The Do-Nothing Missionary

airhockey
airhockey

By: Joe Webb

“What are we going to do?” It was the first question I asked Doug Patterson when I met with him a little over a year ago to discuss joining the Orphan’s Tree team he was leading to Ivanovo in May 2013.

I thought it was a perfectly natural question. After all, weren’t “mission trips” all about doing something? Weren’t we supposed to build things, fix things, provide things to help the people we were going to see?

Doug quickly set me straight.

“The first thing you have to do is get it out of your head that we’re going to do anything.”

Right. Wait…What?

But Doug was right.

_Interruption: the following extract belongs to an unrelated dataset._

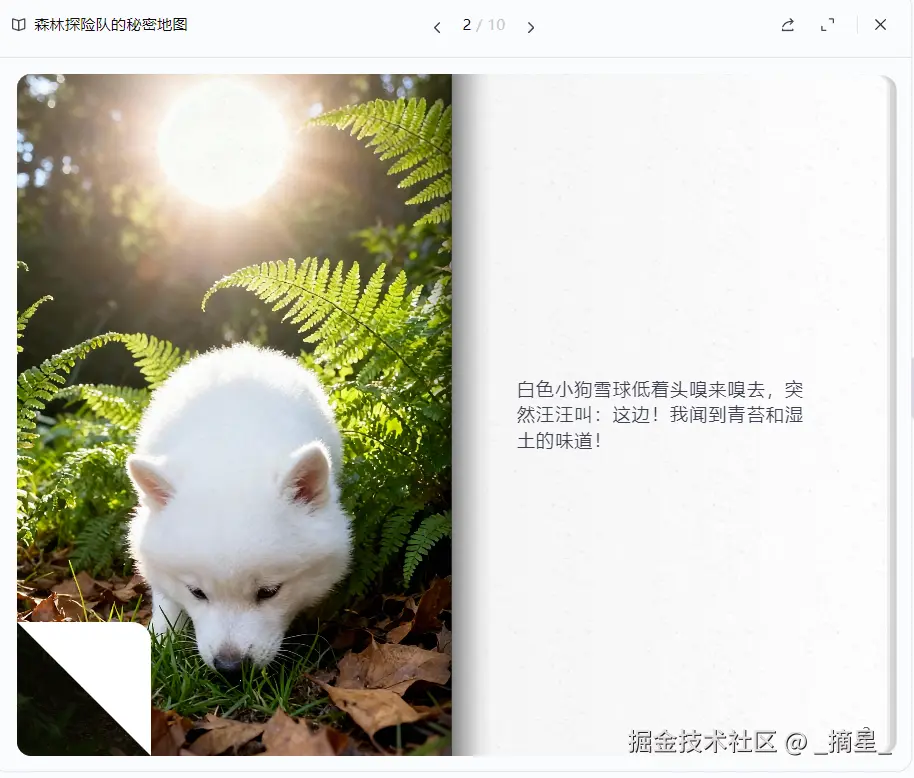
Task: Click the total page count 10
Action: point(496,25)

And that statement has re-shaped my entire vision not only of what “mission” means, but what the church IS.

I have to admit, though, I didn’t get it all at once. “What do you mean we’re not going to do anything?” I retorted. “How am I supposed to explain to people why I’m going on this trip? How am I going to convince anyone to support me financially? What am I even supposed to tell people to pray about? If I’m not going to do anything, why would I go at all?”

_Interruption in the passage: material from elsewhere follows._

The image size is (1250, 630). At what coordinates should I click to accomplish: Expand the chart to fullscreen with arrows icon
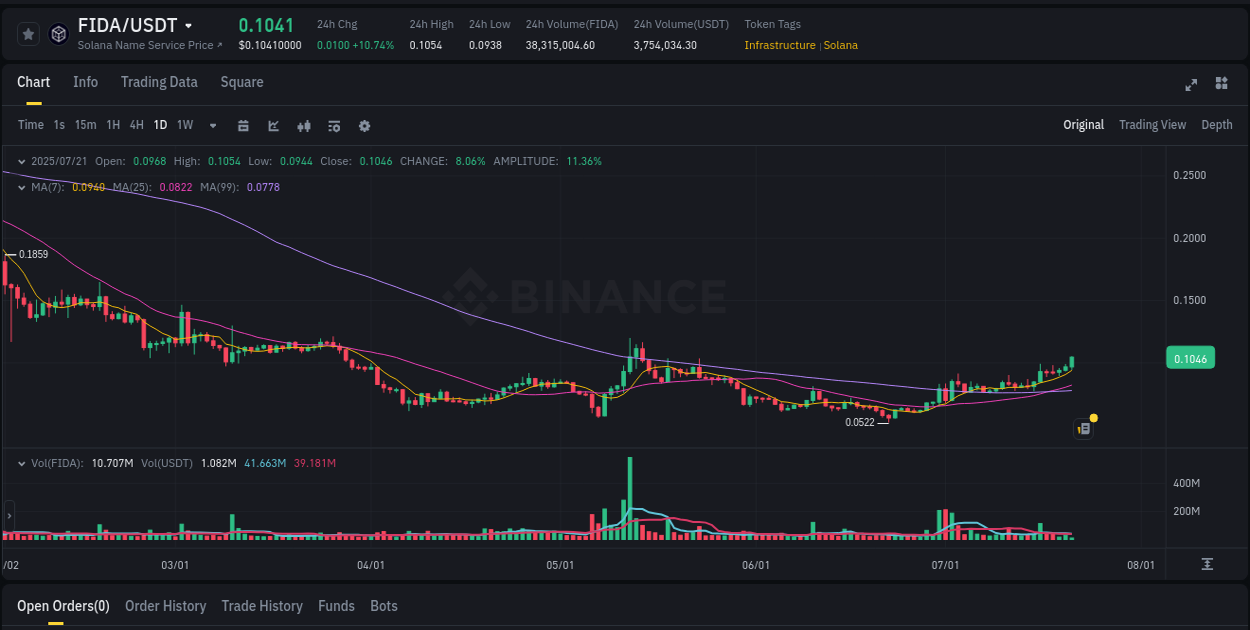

Gently, in his best Santa-Claus-esque pastoral style, Doug laid it out for me. “We have to get past that American notion that it’s our job to save the world, to swoop in and fix everyone’s problems. That’s not what it’s about. What we’re going to do is simply to be…to be present for the kids, for the staff at the ministry center. To be their friends. It’s not about fixing anything. It’s about creating relationships.”

As I began to understand more about Orphan’s Tree and the work it does in Russia, I began to see the sense in Doug’s statement. To kids who have grown up in a strictly custodial environment and who suddenly find themselves in a complicated, competitive world, there’s not much you can do to “fix” anything for them. Apart from some simple infrastructure at the ministry centers, there’s not really anything to be built, no real physical labor to do.

What needs “fixed” for these kids is their ability to form relationships. Without it, they’re at a high risk at best, and doomed at worst, to perpetuate the cycle of helplessness and hopelessness orphans in Russia face.

But if they can experience genuine, healthy, authentic human relationships, if they can learn to trust, if they can learn to love and be loved, everything can change.

Of course, visiting Ivanovo brought all of that into clear focus. Once I was in a room with those kids, sharing a meal, playing guitar and singing with them, hanging out in the mall, and beating Oleg and Sergei at air hockey (seriously, they need a LOT of practice!) the truth of it all came to light.

And that truth went much deeper than flying to Russia to play air hockey with a bunch of orphaned teenagers.

It opened my mind to the reality that mission, at its heart, no matter what face it takes, is really all about relationships. And that, really, the only reason the church exists is for that mission.

Now that notion may fly in the face of what we believe about mission and what we believe about church. We’ve been conditioned to believe the church is made for worship, and that mission is something the church does in order to make other people’s lives better. And while there’s certainly some validity to our call to worship and improve others’ circumstances, it’s not, at the the most basic level, what church is about.

When you think it through, it’s really a pretty simple concept. And it’s based in the gospel itself. God created us in his image, in the imago dei, to be in relationship with him. Our rebellion broke the relationship, and ever since, God has been on a mission, his missio dei, to repair that relationship.

God called out Israel to display the imago dei to the world, and, in doing so, to fulfill the missio dei. But Israel began to see its calling as a privilege rather than a purpose. And so, ultimately, Jesus comes as God incarnate to fulfill the missio dei and restore the imago dei.

As the church, the people baptized into the life of Jesus, we carry his mission forward. It is now upon us to become the imago dei and to fulfill the missio dei.

Anything we try to do that doesn’t have that mission at its heart is simply contrary to our identity. And maybe that’s why sometimes church is so hard. We try to make it for us. We try to make it something that fills our needs. But what we miss is that we are most fulfilled when we are fulfilling the mission to which we are called.

Yes, the church is a worshipping community. Yes, it is a place of healing and nurture and making whole. Yes, it is a place where personal and spiritual growth can and does occur.

But those things are all an outgrowth of the missio dei. They’re how we become the imago dei.

So let us be about the business of relationships. Sometimes that means drilling water wells or building schools or translating Bibles. Sometimes is means supplying medicine or growing food or teaching skills.

But mostly, it means just being. Being present. Being authentic. Spending time with people. Sharing meals. Playing air hockey.

Sometimes we can’t fix anything. But we can always be a friend.